Volvimos hacia el restaurante en cuestión de minutos, tras dos horas de caminata. En mi caso, quedé sorprendida por el ingenio de este hombre que en pocos años cambió su estilo de vida, intentando también inspirar y enseñar a los demás. Nos sirvieron un almuerzo suculento con productos orgánicos de la granja. Aunque todos comieron ajiaco con pollo, a mí por ser vegetariana me sirvieron una crema de ahuyama, acompañada de vegetales y arroz, y un jugo de mora, digno de la huerta por la que habíamos pasado en el sendero verde junto a la quebrada.
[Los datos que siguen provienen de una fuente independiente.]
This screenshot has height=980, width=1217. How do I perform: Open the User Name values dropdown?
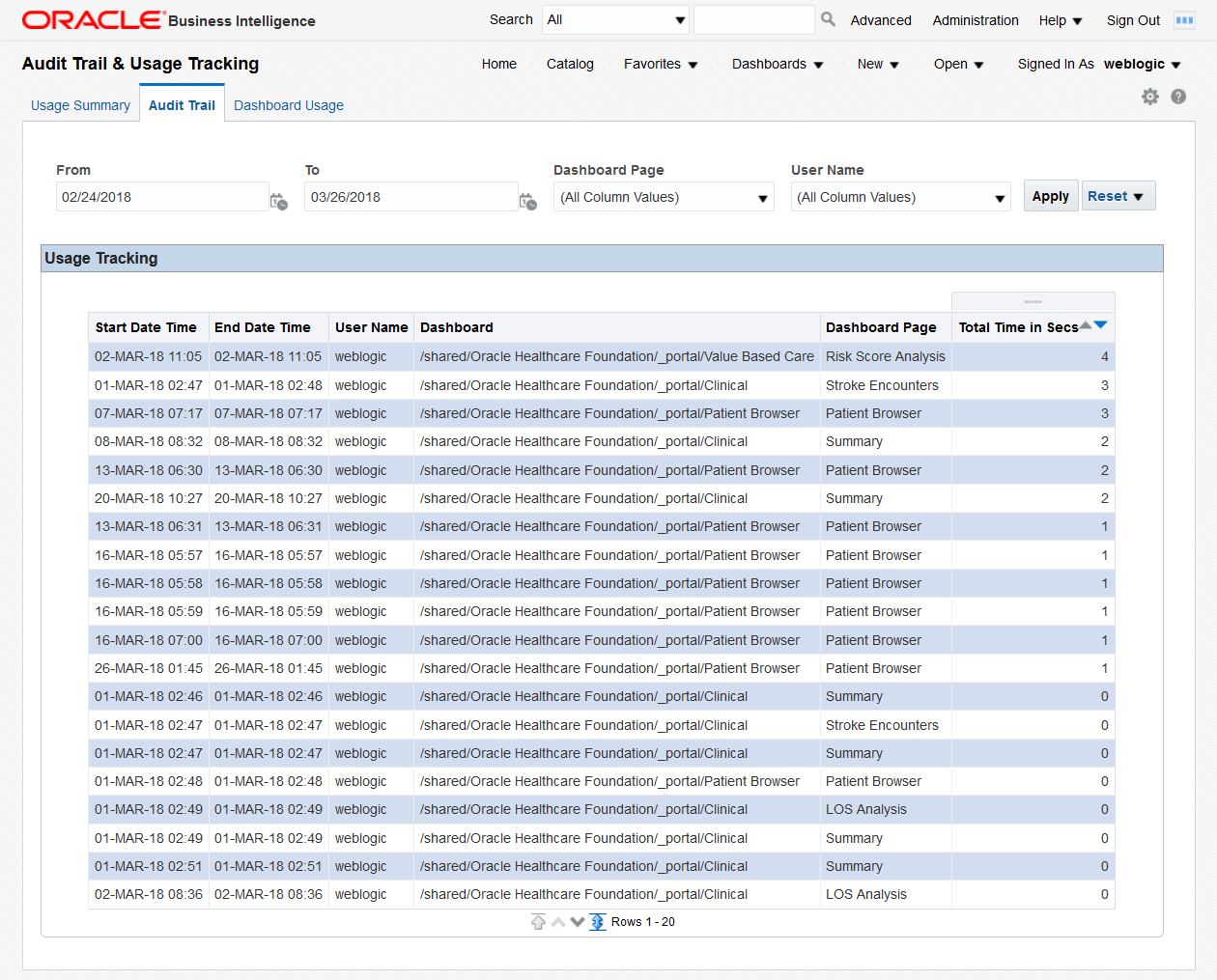[x=1001, y=196]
El día en la granja terminó bien entrada la tarde. Compramos algunos productos orgánicos antes de partir, en mi caso, un yogurt de mora natural y unas rosquillas de arroz que acabamos en mi casa de un santiamén, y nos dirigimos con los destellos de la tarde, de regreso a la Bogotá lluviosa.
Esta granja es sin duda, Derracamandaca.